Reason #45 why it sucks to have a birthday in December: Your birthday party can always get cancelled by a blizzard.
After suffering for years under the tyranny of a December birthday, I swore I would never, EVER have a baby in that month. And then there was Emerson....
This year we celebrated his big 1st birthday and we attempted to have a party for our Michigan clan on December 16. When we woke up that morning, however, we were greeted with 10-12 inches of blowing snow, a lot of unhappy phone calls to make, and a lot of extra food to eat before going out of town in only three days. I was disappointed after the work and money we put into pulling the party together, but at least Emerson didn't know the difference. We ended up spending the day visiting with friends who lived close by, eating cake, and then watching all the video we had made of Emerson throughout the past year - from the birth (it still makes me wince) to his first bites of solid food.
The video was bittersweet in many ways. It was fun to see him grow and change and do his adorable baby things, but it also brought back memories of how painful and frightening those first few months were. Although we still have struggles - the occassional rude stranger staring at us or our frustration as we try to get him caught up on milestones - but the worst of it is definitely over. In fact, we hardly even think about his vision any more! He is making eye contact, inspecting everything in sight, and generally acting like a normal (albeit extremely goofy) baby. I know his vision will become an issue again when he starts walking, but for now things are pretty darn good.
The most important thing is that Emerson gave me the only birthday present I asked for....he learned to crawl on all fours!!!! He started practicing on the 16th in front of our friends, but then took definitive steps forward the next day. When I saw him do it across the room, I danced around the room with him singing a triumphant "Hail to the Chief!" Now we can start working on walking. he he he
Anyway, we are in Utah now visiting family for the holidays. Emerson got a chance to have his own birthday party at last (it was technically a joint party for me, my sister and Emerson, but we all knew who the real star of the show was). Grandma went all out on the food and decorations as always, including getting a nice big cake for Emerson. He was a little scared of it and unfortunately refused to dig in, but he was more than happy to eat it off my fingers.
This time of year is always filled with birthdays and holidays for our family, but it also tends to be the time of year when emotional events happen. I won't regale you with the whole list, but suffice it to say that the past three have been particularly emotional.

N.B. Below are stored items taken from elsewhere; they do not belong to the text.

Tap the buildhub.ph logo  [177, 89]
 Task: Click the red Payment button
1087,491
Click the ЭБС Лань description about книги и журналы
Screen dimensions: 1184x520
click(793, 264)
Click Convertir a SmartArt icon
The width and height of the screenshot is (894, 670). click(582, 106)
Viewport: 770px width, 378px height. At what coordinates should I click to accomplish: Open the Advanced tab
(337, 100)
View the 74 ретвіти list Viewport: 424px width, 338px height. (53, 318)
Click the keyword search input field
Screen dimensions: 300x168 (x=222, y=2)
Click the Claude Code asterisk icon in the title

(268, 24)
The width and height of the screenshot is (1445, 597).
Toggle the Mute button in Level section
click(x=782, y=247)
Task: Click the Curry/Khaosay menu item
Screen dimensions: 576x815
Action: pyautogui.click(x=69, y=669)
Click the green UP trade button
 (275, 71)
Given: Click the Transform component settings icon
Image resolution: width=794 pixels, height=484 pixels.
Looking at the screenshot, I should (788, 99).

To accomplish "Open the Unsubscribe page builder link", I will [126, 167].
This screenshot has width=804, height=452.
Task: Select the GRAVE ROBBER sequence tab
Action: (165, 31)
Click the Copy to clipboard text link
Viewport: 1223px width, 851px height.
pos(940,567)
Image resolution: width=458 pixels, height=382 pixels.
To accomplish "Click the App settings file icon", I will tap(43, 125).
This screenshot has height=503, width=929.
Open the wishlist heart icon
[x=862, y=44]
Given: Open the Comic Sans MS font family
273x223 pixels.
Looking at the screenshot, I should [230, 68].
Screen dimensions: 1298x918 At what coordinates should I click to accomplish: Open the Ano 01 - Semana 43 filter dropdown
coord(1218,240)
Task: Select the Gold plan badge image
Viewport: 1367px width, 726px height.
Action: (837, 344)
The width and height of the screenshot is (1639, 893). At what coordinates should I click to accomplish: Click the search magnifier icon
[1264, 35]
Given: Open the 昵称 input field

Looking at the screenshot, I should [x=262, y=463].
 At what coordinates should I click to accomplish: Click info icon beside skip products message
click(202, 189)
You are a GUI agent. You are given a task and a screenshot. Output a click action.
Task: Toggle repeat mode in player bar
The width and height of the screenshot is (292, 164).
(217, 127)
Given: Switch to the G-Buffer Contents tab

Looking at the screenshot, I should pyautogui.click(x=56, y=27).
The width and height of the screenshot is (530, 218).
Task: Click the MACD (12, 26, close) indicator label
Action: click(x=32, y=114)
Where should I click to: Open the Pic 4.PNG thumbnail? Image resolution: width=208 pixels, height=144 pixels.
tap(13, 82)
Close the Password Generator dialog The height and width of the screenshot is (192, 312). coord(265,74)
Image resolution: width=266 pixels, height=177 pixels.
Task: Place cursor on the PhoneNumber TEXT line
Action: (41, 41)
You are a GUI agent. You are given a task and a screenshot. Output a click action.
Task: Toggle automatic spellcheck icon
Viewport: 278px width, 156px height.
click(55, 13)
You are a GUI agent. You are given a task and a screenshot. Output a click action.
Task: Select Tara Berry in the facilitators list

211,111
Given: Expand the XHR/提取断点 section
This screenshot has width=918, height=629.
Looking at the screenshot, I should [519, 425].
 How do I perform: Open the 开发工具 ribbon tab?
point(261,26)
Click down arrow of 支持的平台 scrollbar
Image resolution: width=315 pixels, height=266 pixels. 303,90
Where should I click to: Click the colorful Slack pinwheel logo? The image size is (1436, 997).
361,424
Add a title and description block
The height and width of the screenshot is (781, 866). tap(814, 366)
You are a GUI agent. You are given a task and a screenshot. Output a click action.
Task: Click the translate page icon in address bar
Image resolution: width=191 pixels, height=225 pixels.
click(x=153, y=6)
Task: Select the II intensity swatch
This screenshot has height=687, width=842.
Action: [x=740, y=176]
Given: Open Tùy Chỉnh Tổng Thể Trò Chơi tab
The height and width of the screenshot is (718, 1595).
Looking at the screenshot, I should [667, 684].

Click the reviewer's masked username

Right before my birthday two years ago, we found out that our first pregnancy was ending in miscarriage. On Christmas Eve a week later, I had just undergone surgery due to the miscarriage and we were in Utah for our annual visit. My parents always work on Christmas Eve, so Robbie and I drove to our old church downtown for the midnight service. Before we even got there, the pain killers had worn off and I was doubled up in agony. We were meeting some friends there, so I told Robbie to go ahead while I tried to pull myself together in the bathroom. I ended up spending most of the time in the cold, tiled room listening to the service over the speakers. I did my best to imagine the beautiful, candle-filled sanctuary as the congregation sang carols and the velvet-voiced minister gave his holiday homily. Then he talked about how Christmas can bring up painful memories as well as happy ones. He ended by asking people to come up and light a candle for all those loved ones they had lost this year, so I imagined Robbie lighting a candle for our baby.
When we got into the car to go home afterward, I asked Robbie if he lit a candle and he said yes. I cried all the way home.
A year later during my birthday, I was in the midst of labor and wondering if I would ever meet this baby. When he was born early the next morning, the significance of the timing wasn't lost on me. We were all so, so grateful to finally have our baby. A few days later, we attended the Christmas Eve service in our home church. The minister stopped his homily to hold up the newborn Emerson for the whole congregation to see, but he slept peacefully and was completely oblivious to the "oohhs" and "aahhhs." When we sang "Silent Night," I looked down at him and cried.
This year during my birthday, I watched a much bigger Emerson try out his new crawling skills and jibber jabber away. A year ago it didn't seem real that I had a son, but even after all this time it still hasn't sunk in! Now it's Christmas Eve again and a thick blanket of snow has prevented us from going to midnight service. Instead, my baby is fast asleep in the next room and I am here getting all sentimental.
It's exciting and a little scary to think where we'll be this time next year and all the changes in store for us. But for now, I'm just grateful for how far we've come.